Over the last decades, the development in the field of high-performance computing (HPC) has directed the efforts of the research community to design highly parallel techniques. Domain decomposition techniques [34, 39, 42] have been used extensively for solving practical problems in science and engineering. There are several methods for solving PDEs using the domain decomposition approach, based on the finite difference (FDM) [38], the finite element (FEM) [48], the finite volume (FVM) [38], as well as the boundary element (BEM) [40] method and spectral methods [7, 8]. The techniques proposed in this paper share several characteristics with the boundary element method, the spectral as well as the meshless method, forming an entire new class of techniques. Regarding the scope of high-performance scientific computing, work related to the utilization of hardware and software on scalable multiprocessor systems can be found in [1, 4, 5, 30, 43]. In addition, recent developments in preconditioning techniques and parallel solution methods can be found in [21, 29, 31,32,33, 35, 36, 45, 47].
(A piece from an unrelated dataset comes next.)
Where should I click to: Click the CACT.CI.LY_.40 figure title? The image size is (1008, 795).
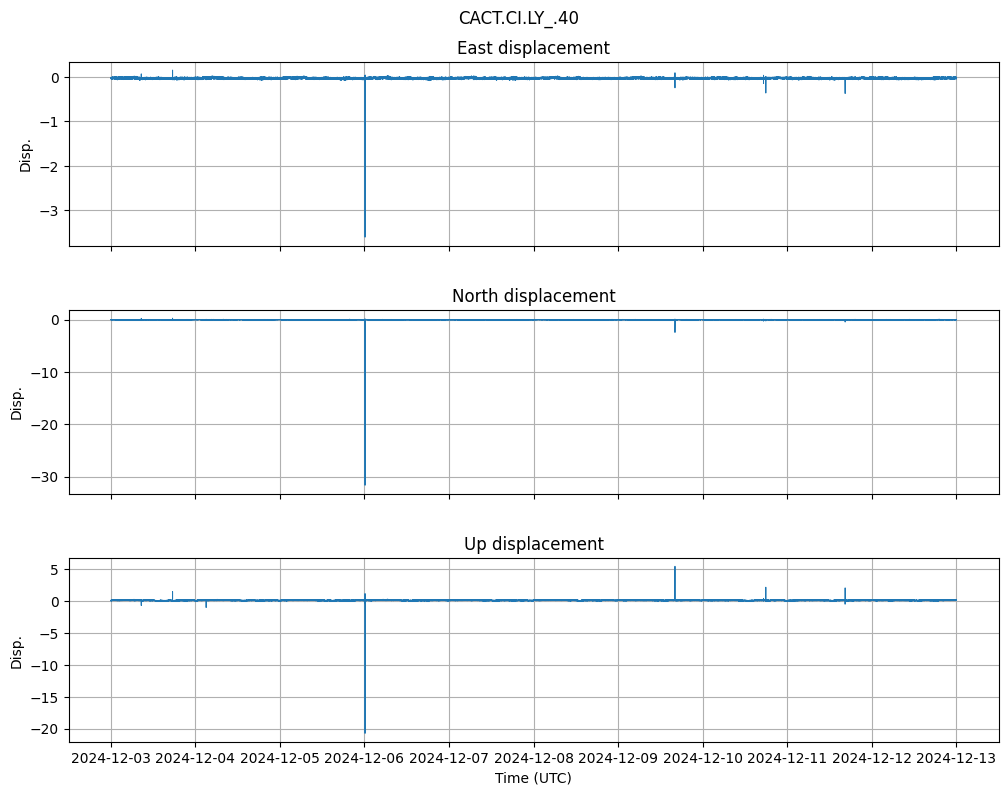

In Sect. 2, the collocation method for solving the global relation is briefly reviewed. In Sect. 3, an iterative Dirichlet-to-Neumann (DtN) algorithm based on the global relation is introduced. In Sect. 4, a parallel meshless hierarchical solver based on the iterative DtN algorithm is discussed. In Sect. 5, an adaptive technique for subdomain generation based on a posteriori error estimation is also proposed. In Sect. 6, the computational complexity of the proposed schemes is analysed and discussed. Finally, in Sect. 7, numerical results are presented demonstrating the applicability and possible advantages of the proposed techniques.
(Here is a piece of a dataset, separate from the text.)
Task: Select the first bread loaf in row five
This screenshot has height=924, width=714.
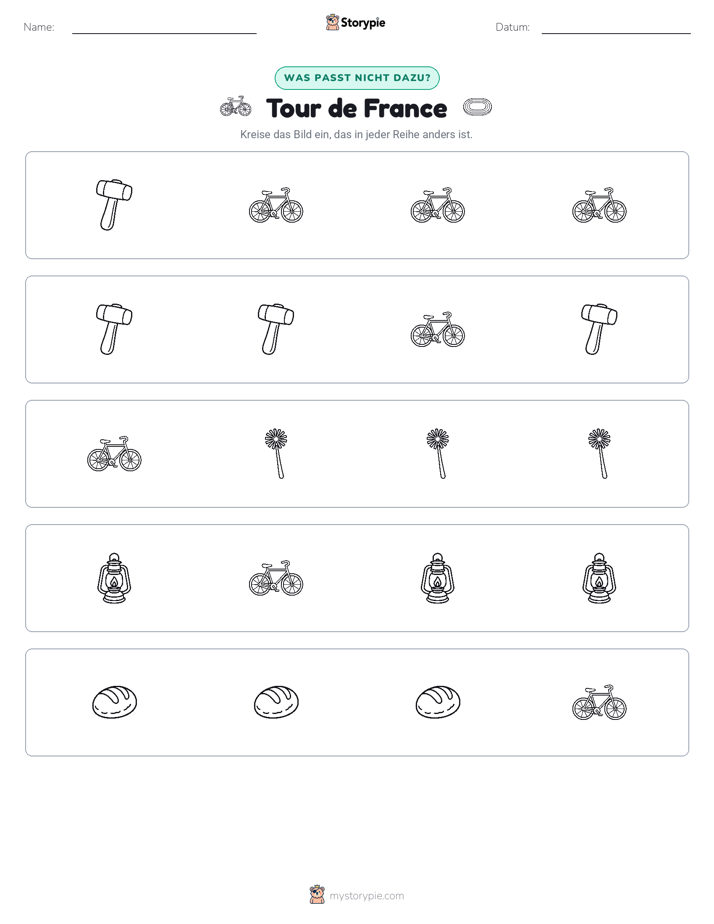Action: click(x=114, y=702)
2 Discrete global relations

The global relation is an algebraic equation that couples the finite Fourier transforms of all boundary values. Given a well-posed boundary value problem subject to prescribed boundary conditions, the global relation can be solved either analytically or numerically in order to determine the unknown boundary values. In this paper, we consider the first approach, and below we review the collocation technique that will be used in conjunction with the proposed domain decomposition methodology.

Let us consider the Laplace equation in complex coordinates, on a convex two-dimensional polygon \(\varOmega \)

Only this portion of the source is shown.